YOUR TASK: List every farm building, other than the dwelling itself, that the household text below records alongside the house.

TEXT SEGMENT:
######

Patrick (53) was the head of the family and he was married but there were no entries for his wife. He shared then house with his son, Michael (21) and he was married to Bridget (21) and 2 of his grandchildren, Patrick Jo (2) and Mary (1). They were all born in Co. Galway and were Roman Catholic. Only Patrick and Bridget could speak Irish and English. Patrick Michael and Bridget could all read and write. Patrick was a farmer, Michael was a farmer’s son, Bridget was a housekeeper, Patrick Jo was listed as a grandson and Mary was a granddaughter. The house was a 2 roomed, 2nd class dwelling with a stable, cow house, calf house, a piggery and a barn. Patrick Burns was the landholder.

######

STORED DATA:
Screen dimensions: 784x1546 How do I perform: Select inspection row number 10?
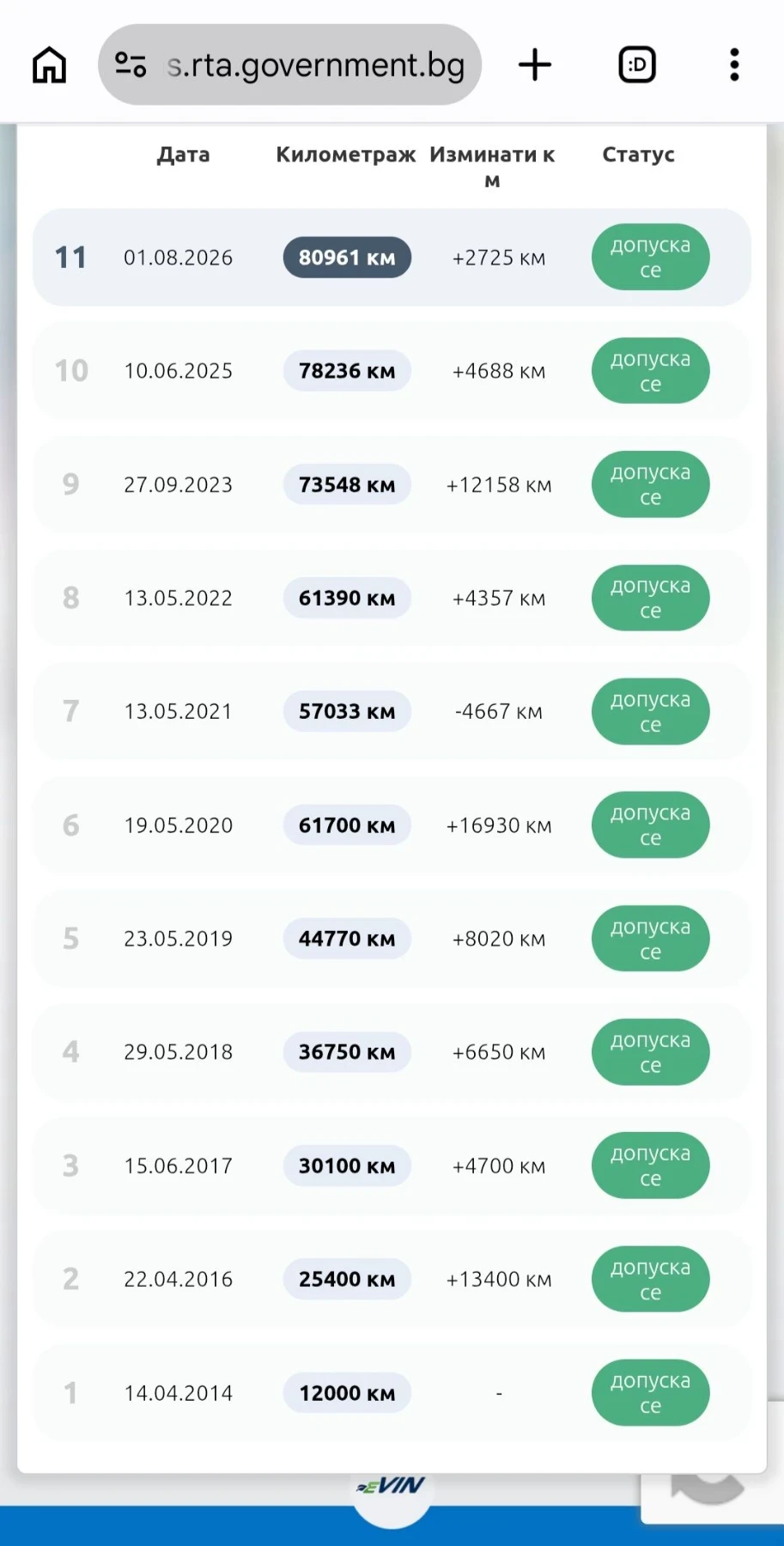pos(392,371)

######

WORKED SOLUTION: stable, cow house, calf house, piggery, barn